What the task asks:
Reproduce the data below word for word, starting with its first line and ending with the line that contains "Action: pos(37,38)", with both of those lines included. Leave the pictures out of your answer.

(Entries on finding words and elements)
[BEGIN]

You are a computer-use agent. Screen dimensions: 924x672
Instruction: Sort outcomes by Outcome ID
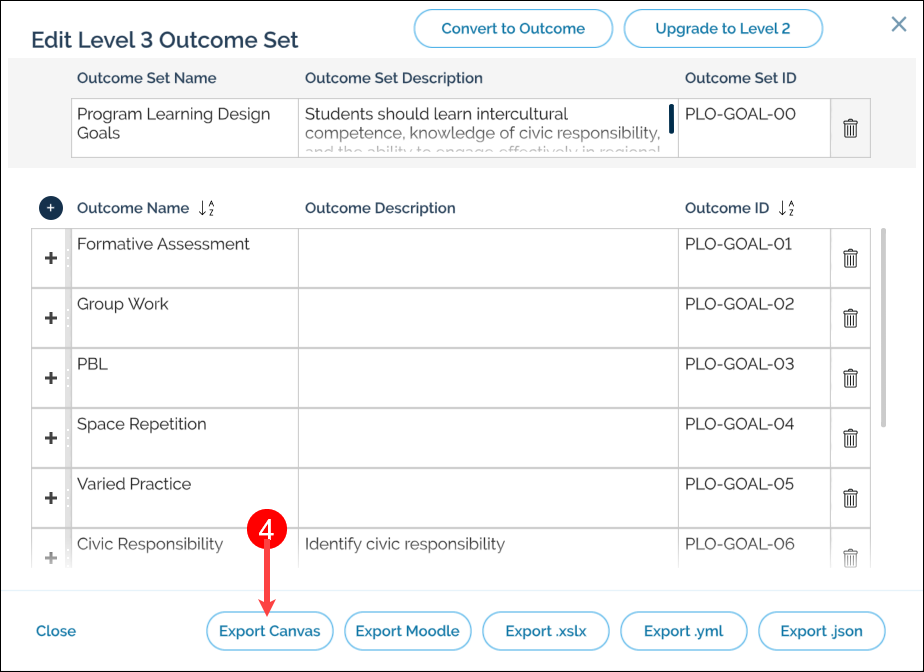tap(787, 209)
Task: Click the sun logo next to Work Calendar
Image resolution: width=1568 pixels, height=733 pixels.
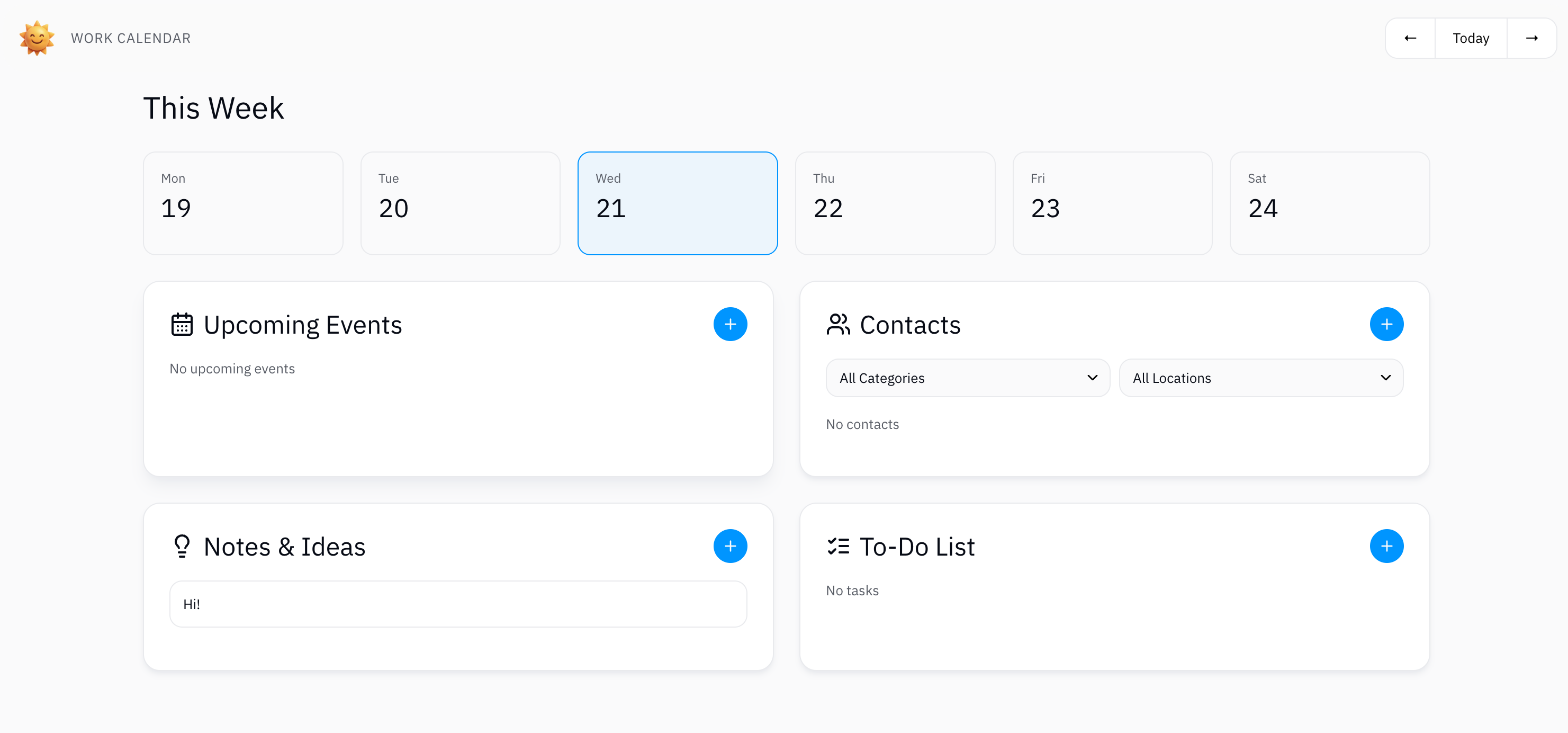Action: pos(37,38)
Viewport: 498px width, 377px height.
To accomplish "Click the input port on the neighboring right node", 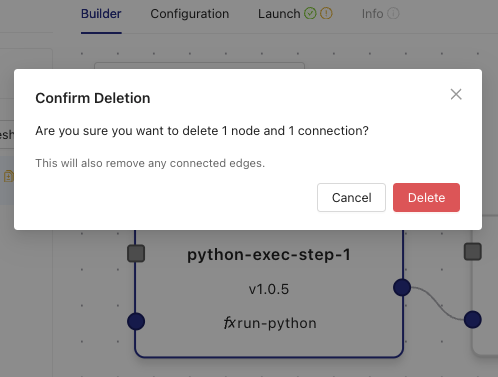I will (x=473, y=319).
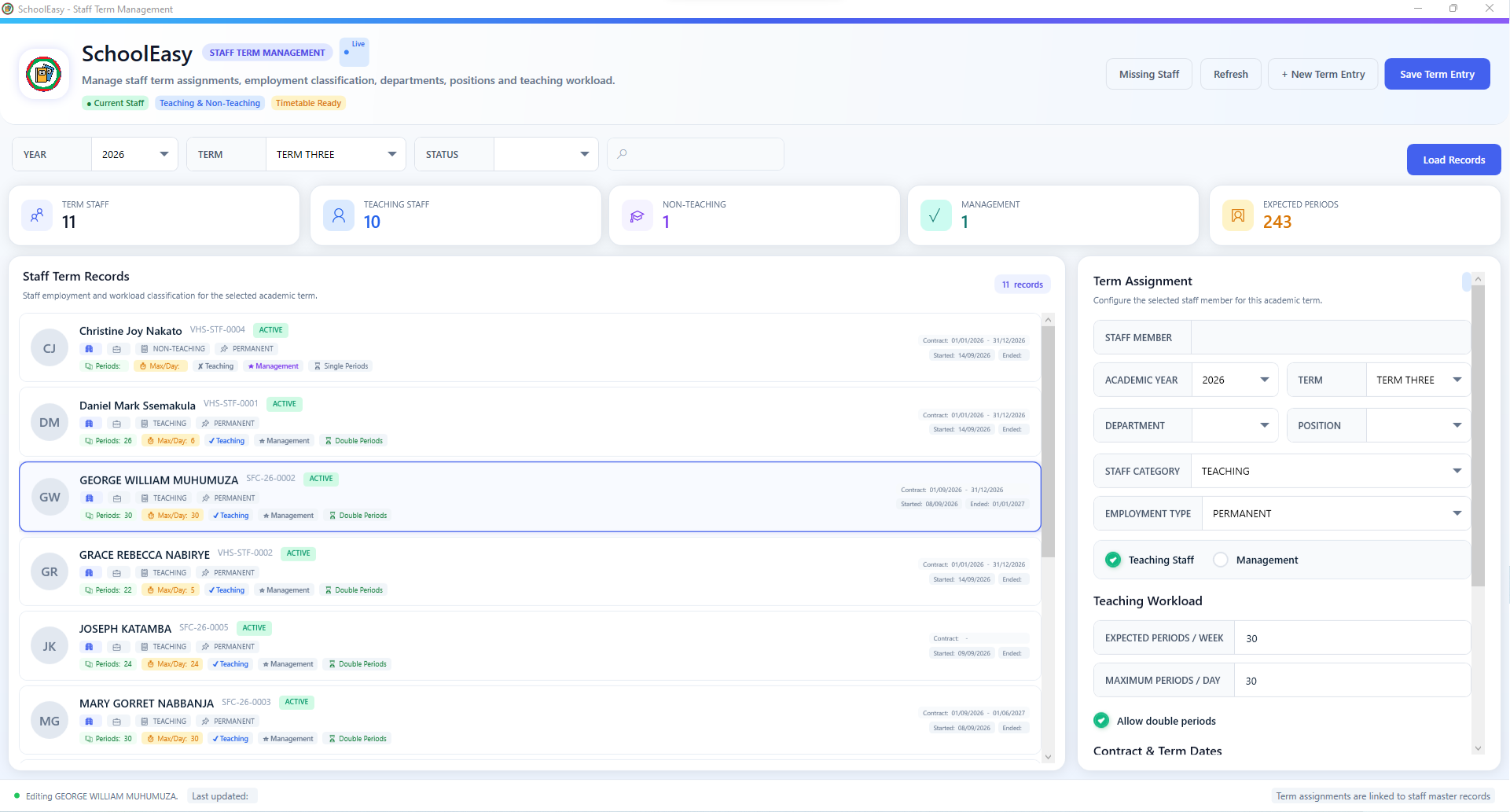Viewport: 1510px width, 812px height.
Task: Open the Year 2026 filter dropdown
Action: pyautogui.click(x=134, y=154)
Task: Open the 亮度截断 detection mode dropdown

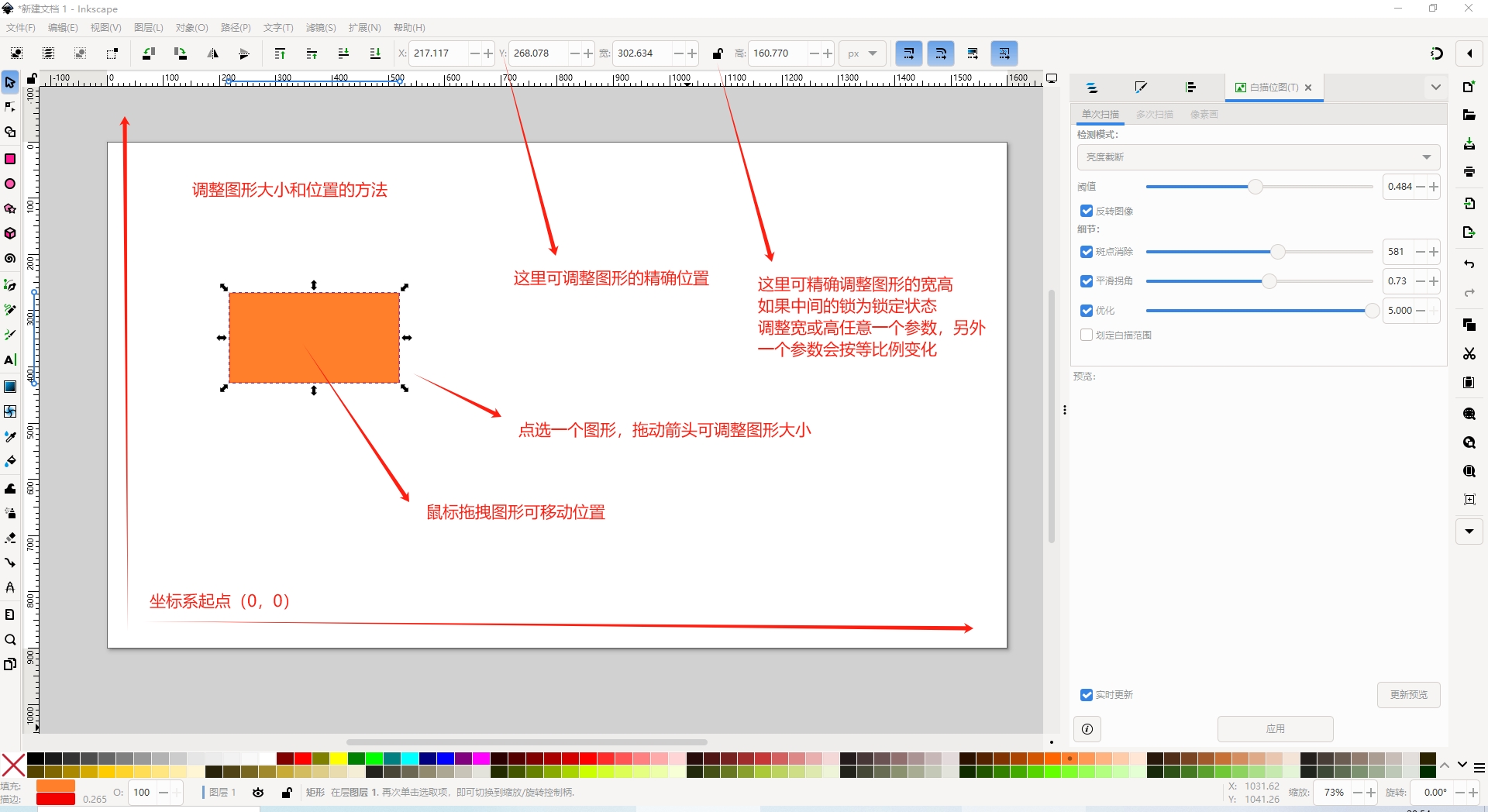Action: tap(1258, 157)
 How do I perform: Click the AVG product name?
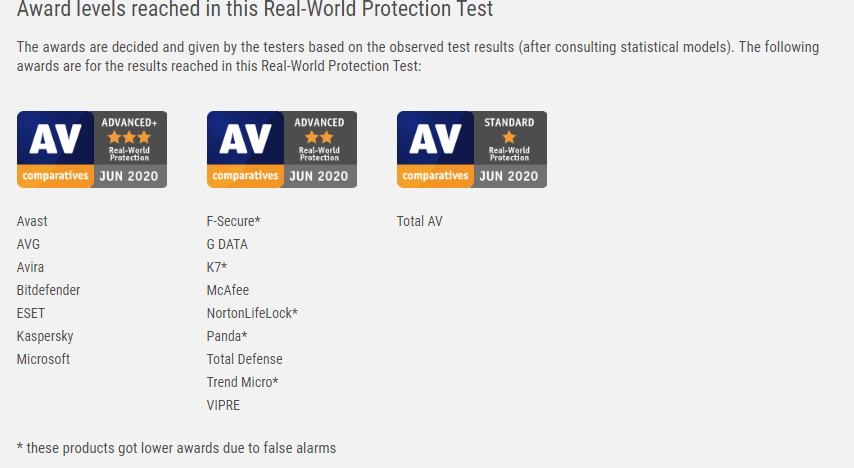(28, 244)
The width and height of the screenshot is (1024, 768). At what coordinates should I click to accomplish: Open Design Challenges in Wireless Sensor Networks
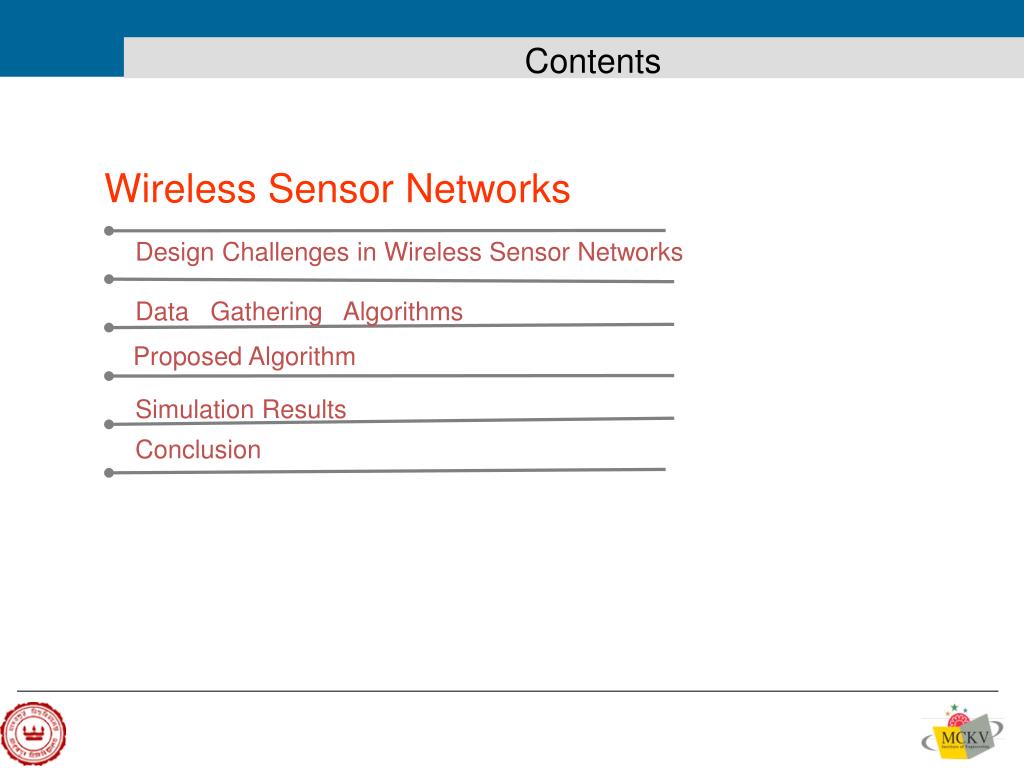[x=409, y=252]
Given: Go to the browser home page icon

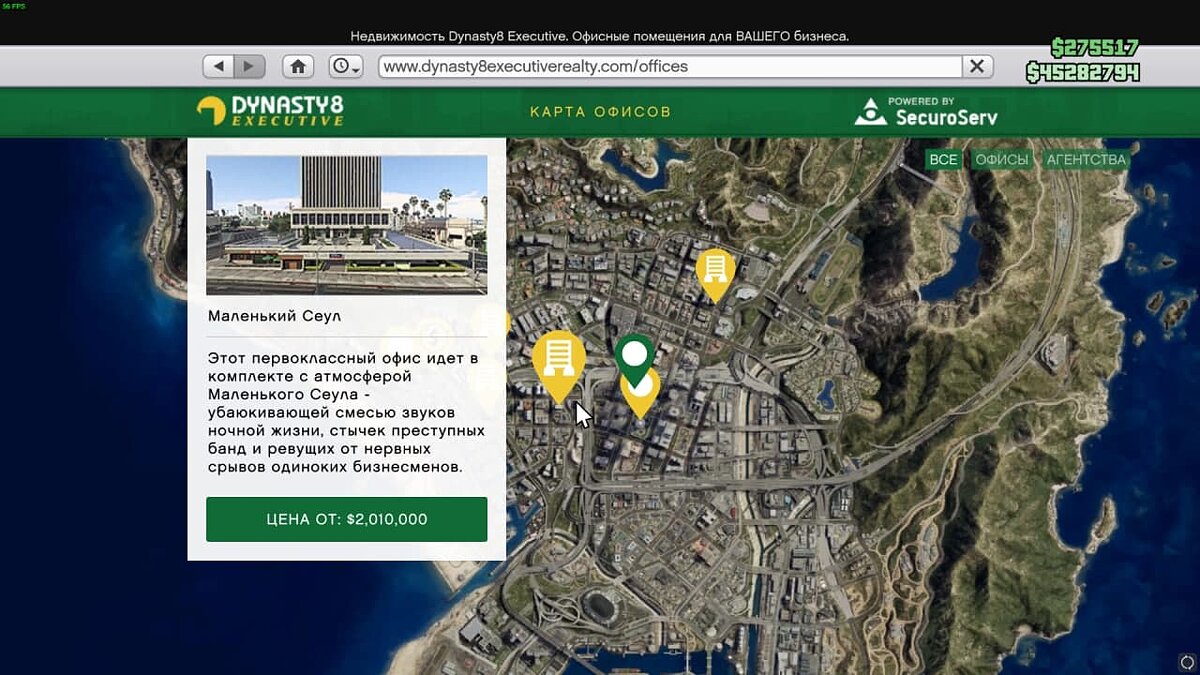Looking at the screenshot, I should pos(297,66).
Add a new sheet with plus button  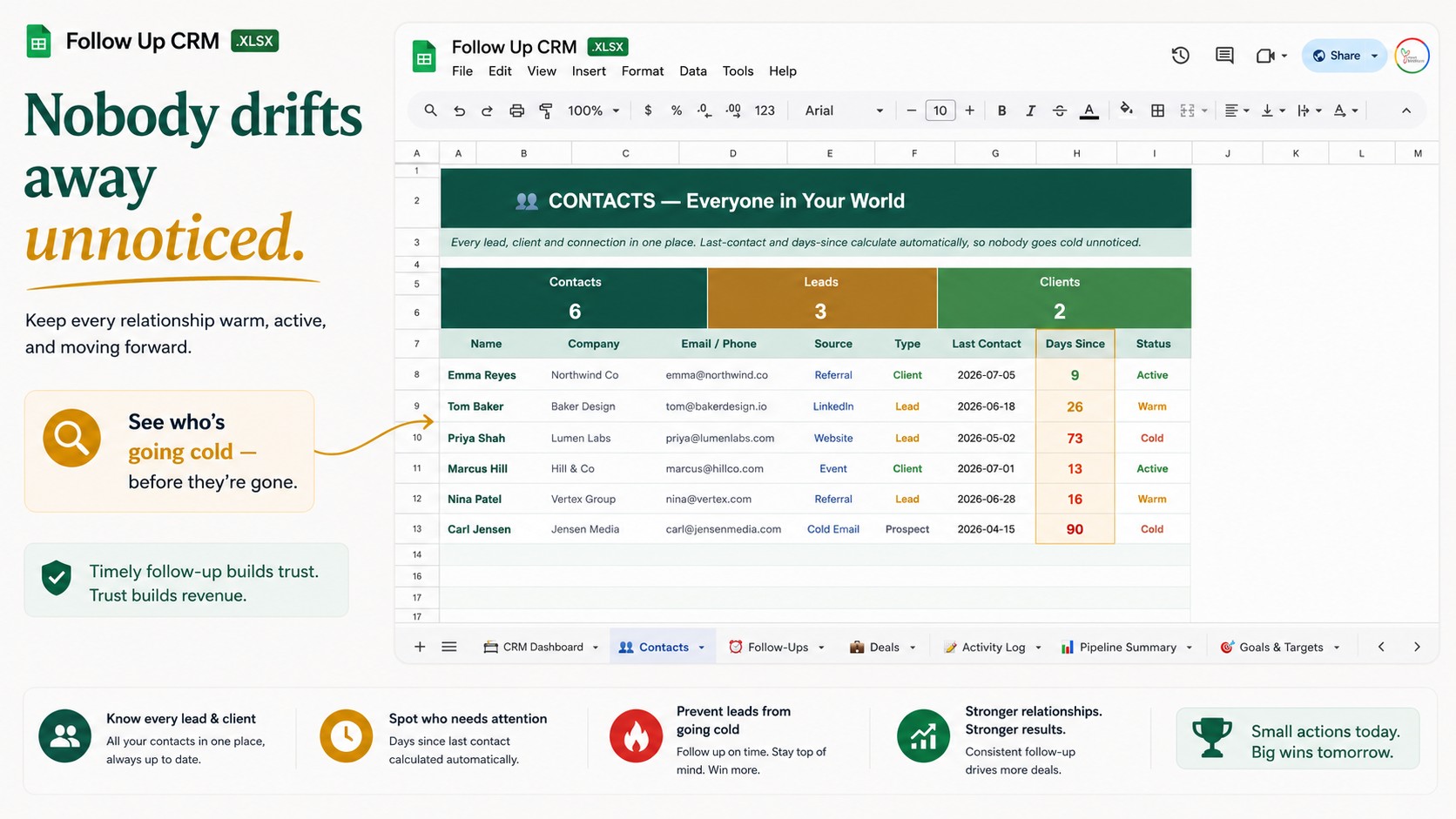[420, 647]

[END]

Worked solution:
You are a computer-use agent. Screen dimensions: 924x672
Instruction: Sort outcomes by Outcome ID
tap(787, 209)
Task: Click the sun logo next to Work Calendar
Image resolution: width=1568 pixels, height=733 pixels.
Action: pos(37,38)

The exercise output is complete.